*SELECTION*:
In his workman-like Introduction to Yeh Un Dinoñ Ki Baat
Hai, Yasir Abbasi makes the important historical point that despite the
systematic marginalisation of Urdu since the formation of the Indian nation,
Urdu has survived, even thrived, in the Hindi film industry. While the pieces
he has industriously dug up from the archives of Urdu magazine writing on Hindi
cinema offer fascinating political and social histories of film journalism in
India, the culture of the Hindi film industry and that of the language (Urdu)
itself, he not only considers the writing of such histories beyond his
abilities, his focus seems only to be the idea of stars and legends (his subtitle
is Urdu Memoirs of Cinema Legends). While he pays lip service to the
idea of the history of the Urdu film magazine, his focus is really on the stars
and their lives.
Important trajectories, from the influence of Parsi theatre on Hindi film which brought so many Urdu writers into film-writing to the common currency of the Nastaleeq script which most people—Hindu, Muslim, Sikh, Christian, Jew—across the board read and wrote in, are sped over, as are the histories of Urdu writers entering film song lyric writing and the writing of dialogues.
Luckily, the pieces themselves present to the readers those histories first hand, often even in the very arguments they make even if those are not the focus of the pieces. Divided into three sections—Khaakey (Pen Portraits), Aap-Beeti (Reminiscences) and Nuqta-e-Nazar (Perspectives)—the book clearly centres around figures and not the object of the Urdu film magazine. The latter is merely the vehicle for these pieces, since most of them were written in Urdu and are not available and accessible to readers today in more ways than one.

*DATA SEGMENT*:
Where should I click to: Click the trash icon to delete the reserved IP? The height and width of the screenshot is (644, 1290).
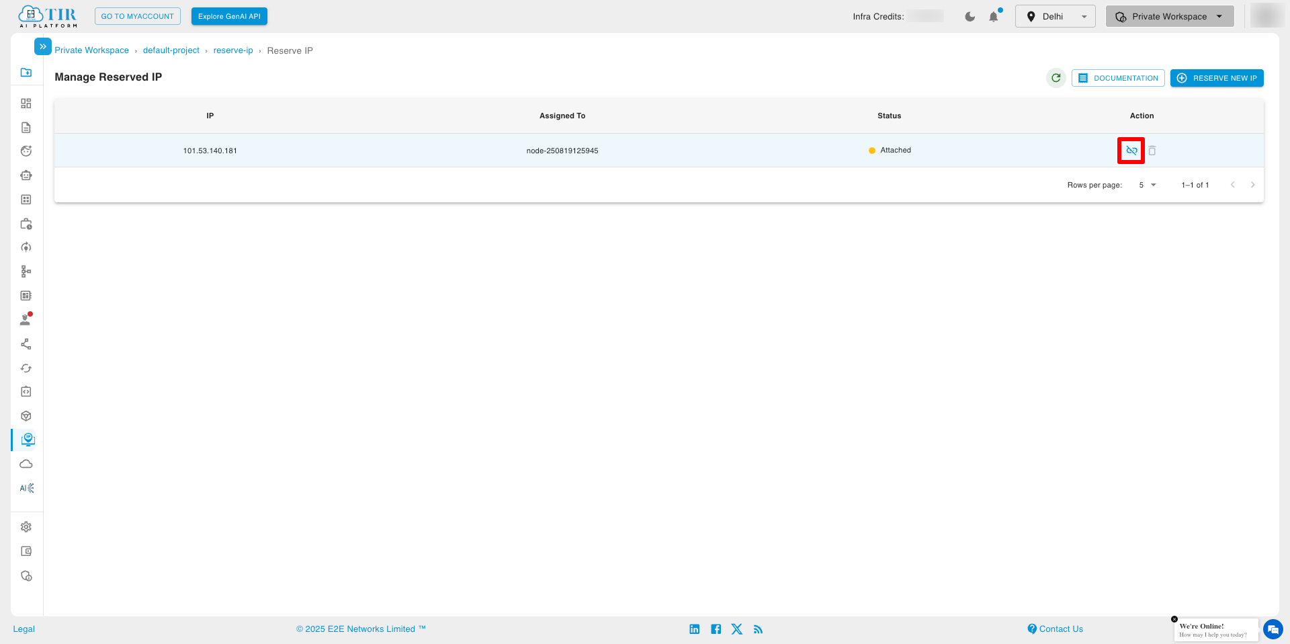(x=1152, y=150)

*GIVEN EXERCISE*: Name the three sections into which the book discussed in the review is divided, together with the English rendering the review gives for each. The listing has no connection to the review.

*RIGHT ANSWER*:
Khaakey (Pen Portraits)
Aap-Beeti (Reminiscences)
Nuqta-e-Nazar (Perspectives)